There is a moving article over on the BBC website by a father concerning his son Barney’s suicide. I suppose it has an extra poignancy coming ahead of Fathers day. Dick Moore writes:
Twenty months have passed since that awful day. There has been much soul-searching and many tears. Each of us – my wife and I, and Barney’s three brothers – deal with Barney’s death in our own ways. I find the word “death” difficult to dwell upon.
Waves of grief still roll in from time to time and there isn’t a day that goes by that a memory is not stirred, a wistful thought provoked by a smell or a song or a photograph.
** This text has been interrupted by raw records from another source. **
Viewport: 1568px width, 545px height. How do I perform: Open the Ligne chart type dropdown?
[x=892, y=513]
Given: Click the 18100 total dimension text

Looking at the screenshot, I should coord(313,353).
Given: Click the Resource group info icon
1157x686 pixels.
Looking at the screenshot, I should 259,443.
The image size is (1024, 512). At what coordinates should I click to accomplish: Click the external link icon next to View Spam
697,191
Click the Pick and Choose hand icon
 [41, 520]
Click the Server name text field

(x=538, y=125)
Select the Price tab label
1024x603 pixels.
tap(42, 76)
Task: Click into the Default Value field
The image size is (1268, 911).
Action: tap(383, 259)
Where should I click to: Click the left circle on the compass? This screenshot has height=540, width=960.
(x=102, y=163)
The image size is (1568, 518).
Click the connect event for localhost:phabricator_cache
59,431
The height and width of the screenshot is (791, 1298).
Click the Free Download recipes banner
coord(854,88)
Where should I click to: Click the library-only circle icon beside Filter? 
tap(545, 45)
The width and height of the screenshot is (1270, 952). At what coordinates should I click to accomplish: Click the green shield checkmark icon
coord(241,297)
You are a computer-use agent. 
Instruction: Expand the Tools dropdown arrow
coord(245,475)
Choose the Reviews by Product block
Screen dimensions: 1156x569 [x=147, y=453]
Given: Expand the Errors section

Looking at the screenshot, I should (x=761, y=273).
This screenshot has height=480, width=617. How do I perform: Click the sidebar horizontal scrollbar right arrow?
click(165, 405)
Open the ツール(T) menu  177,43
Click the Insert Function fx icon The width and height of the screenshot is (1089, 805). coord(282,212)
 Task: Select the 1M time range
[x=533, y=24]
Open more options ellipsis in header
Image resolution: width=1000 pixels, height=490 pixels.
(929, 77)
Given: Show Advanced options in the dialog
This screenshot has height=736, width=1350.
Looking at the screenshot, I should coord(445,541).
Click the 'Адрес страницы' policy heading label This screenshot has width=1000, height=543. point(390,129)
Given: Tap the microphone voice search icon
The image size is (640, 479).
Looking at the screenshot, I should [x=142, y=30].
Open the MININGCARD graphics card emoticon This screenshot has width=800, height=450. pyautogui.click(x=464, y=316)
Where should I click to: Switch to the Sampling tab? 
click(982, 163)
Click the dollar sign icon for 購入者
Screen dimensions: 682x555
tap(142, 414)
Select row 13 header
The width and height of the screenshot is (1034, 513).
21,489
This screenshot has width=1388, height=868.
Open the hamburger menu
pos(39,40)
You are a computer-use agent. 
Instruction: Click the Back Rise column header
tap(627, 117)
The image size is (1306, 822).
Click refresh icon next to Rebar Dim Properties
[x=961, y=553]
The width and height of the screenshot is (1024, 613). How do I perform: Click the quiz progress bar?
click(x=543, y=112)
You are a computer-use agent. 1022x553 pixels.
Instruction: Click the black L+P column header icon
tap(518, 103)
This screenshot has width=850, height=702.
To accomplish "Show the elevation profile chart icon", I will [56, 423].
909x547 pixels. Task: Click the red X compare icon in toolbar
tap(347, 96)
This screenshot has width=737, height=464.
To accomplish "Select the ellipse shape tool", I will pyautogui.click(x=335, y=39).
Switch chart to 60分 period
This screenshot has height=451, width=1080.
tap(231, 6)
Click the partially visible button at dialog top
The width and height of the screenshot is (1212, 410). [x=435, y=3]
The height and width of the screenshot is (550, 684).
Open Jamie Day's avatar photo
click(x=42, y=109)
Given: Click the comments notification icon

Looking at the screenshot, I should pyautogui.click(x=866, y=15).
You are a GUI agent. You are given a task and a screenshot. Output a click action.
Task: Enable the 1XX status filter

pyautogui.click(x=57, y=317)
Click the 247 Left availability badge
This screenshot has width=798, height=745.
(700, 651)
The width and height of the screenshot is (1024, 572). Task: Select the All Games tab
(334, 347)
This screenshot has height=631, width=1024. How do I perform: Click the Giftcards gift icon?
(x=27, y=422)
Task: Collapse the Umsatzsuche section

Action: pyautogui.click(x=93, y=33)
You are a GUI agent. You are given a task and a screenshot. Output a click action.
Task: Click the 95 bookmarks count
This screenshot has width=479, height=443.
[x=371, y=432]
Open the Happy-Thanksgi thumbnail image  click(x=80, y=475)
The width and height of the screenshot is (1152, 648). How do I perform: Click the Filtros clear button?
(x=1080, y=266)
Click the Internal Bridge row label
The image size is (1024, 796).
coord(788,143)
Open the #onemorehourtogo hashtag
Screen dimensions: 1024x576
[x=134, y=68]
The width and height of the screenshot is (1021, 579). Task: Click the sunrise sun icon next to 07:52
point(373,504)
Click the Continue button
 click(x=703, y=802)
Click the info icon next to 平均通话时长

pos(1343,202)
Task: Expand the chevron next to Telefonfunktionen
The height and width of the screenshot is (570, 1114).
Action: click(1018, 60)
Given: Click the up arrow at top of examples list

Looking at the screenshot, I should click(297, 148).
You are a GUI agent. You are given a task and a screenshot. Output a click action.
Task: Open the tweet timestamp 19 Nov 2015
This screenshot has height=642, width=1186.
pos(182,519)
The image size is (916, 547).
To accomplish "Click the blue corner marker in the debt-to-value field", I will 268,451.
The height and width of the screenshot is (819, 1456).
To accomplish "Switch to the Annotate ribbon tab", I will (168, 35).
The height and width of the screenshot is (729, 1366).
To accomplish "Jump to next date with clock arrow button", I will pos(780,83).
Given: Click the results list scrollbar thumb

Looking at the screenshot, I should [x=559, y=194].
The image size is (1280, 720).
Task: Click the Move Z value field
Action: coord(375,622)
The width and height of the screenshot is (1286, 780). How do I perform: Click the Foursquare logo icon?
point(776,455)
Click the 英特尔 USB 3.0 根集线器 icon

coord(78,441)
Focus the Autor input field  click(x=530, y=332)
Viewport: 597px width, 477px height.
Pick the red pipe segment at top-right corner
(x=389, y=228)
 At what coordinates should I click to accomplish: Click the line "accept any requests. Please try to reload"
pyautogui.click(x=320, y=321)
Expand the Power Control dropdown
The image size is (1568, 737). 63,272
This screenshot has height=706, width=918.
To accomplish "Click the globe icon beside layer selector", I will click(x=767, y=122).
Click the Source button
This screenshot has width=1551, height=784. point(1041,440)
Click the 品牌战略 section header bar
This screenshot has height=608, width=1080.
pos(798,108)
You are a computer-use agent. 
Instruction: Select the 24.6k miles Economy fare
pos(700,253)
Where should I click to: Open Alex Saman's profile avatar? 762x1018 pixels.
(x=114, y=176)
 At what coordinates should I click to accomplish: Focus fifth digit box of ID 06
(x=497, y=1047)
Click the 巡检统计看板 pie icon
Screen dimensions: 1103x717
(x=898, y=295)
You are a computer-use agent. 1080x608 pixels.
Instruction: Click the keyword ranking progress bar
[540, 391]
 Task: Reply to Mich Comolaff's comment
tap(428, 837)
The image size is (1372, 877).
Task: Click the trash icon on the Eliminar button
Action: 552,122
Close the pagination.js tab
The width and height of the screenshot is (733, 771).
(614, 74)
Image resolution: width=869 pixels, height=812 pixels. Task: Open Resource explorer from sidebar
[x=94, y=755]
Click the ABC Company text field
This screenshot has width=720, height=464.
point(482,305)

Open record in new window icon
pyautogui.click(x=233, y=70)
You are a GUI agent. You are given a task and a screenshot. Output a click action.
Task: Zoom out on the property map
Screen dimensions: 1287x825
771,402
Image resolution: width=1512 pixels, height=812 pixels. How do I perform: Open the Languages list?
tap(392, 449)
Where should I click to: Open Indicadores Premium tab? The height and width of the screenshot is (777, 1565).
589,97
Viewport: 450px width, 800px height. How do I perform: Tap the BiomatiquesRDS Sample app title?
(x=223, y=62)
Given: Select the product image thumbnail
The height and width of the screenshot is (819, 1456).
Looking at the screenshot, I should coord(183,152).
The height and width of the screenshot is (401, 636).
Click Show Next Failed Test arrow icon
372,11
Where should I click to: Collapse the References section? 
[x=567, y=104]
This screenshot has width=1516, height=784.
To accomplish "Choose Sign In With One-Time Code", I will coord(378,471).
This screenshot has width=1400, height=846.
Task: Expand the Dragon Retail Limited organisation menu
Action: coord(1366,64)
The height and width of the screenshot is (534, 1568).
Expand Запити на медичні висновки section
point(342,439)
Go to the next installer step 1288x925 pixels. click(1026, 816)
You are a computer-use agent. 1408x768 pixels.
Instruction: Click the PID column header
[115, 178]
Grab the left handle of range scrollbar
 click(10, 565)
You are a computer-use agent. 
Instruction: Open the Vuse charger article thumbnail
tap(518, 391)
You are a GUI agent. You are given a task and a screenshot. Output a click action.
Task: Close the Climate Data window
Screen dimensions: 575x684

But we are OK; we have survived and, perhaps oddly, we are able to enjoy life again.
I knew that suicide rates among adolescent and teenage boys were high but I had no idea that suicide was the highest rate of death amongst males aged 17-34. That is sobering. What can be done? The article has many helpful suggestions, but a key one which resonated for me is that young men frequently need someone to talk too outside of their immediate family, and that person is getting hard to find in our increasingly fragmented mobile society – a world of facebook friends and faux community.
This week at St Giles we welcome Andy Wright as our new Youthworker, one of his roles at St GIles will be to be a ‘safe person’ young men can talk to, in and outside of our church community. Let’s begin praying for him and supporting him in that valuable and challenging role.